La Russia ha annunciato di aver condotto esercitazioni militari nel Mar Baltico l'8 e il 9 giugno, mentre la NATO prosegue le sue manovre navali su larga scala BALTOPS nella stessa regione, considerate le più importanti dell'anno in quest'area strategica.
Secondo l'agenzia di stampa russa Interfax, la marina russa ha condotto esercitazioni che includevano lanci di missili non guidati, bombardamenti e attacchi missilistici. Le esercitazioni si sono svolte nella regione di Kaliningrad, l'exclave russa situata tra Polonia e Lituania, entrambi membri della NATO.

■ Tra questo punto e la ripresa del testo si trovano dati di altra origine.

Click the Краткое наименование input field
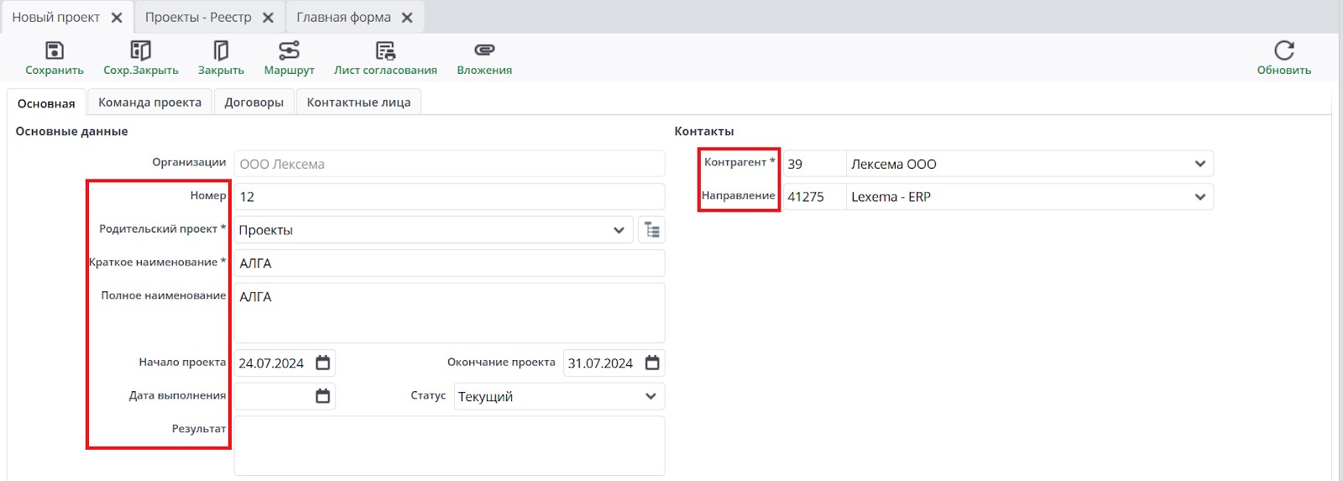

Le manovre russe hanno coinvolto circa dieci velivoli militari, tra cui caccia e bombardieri, oltre a due navi lanciamissili. Kaliningrad, sede del quartier generale della Flotta del Baltico russa, è considerata una delle aree più militarizzate della Russia.
Contemporaneamente, la NATO sta conducendo l'esercitazione BALTOPS, iniziata il 4 giugno e con conclusione prevista entro il 20 giugno. Queste manovre coinvolgono circa 6.000 militari, una ventina di navi e forze provenienti da 15 paesi alleati. L'obiettivo è rafforzare la cooperazione militare e le capacità operative dei membri dell'Alleanza nella regione baltica.
Il Mar Baltico è diventato un importante punto di tensione tra Russia e NATO sin dall'inizio della guerra in Ucraina. La recente adesione di Finlandia e Svezia all'Alleanza Atlantica ha rafforzato la presenza occidentale intorno a questo mare strategico, spingendo Mosca ad intensificare le proprie attività militari nella zona.
Queste esercitazioni simultanee illustrano la persistente rivalità tra Russia e NATO nell'Europa settentrionale, dato che le relazioni tra le due parti rimangono particolarmente tese.